** About this task **
Give back the line below containing "Where should I" and every later line, exactly.

(Stored records)
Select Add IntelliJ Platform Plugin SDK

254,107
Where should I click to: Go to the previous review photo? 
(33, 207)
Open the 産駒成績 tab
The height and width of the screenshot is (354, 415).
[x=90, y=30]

** Exercise answer **
Where should I click to: Go to the previous review photo? 
(33, 207)
Open the 産駒成績 tab
The height and width of the screenshot is (354, 415).
[x=90, y=30]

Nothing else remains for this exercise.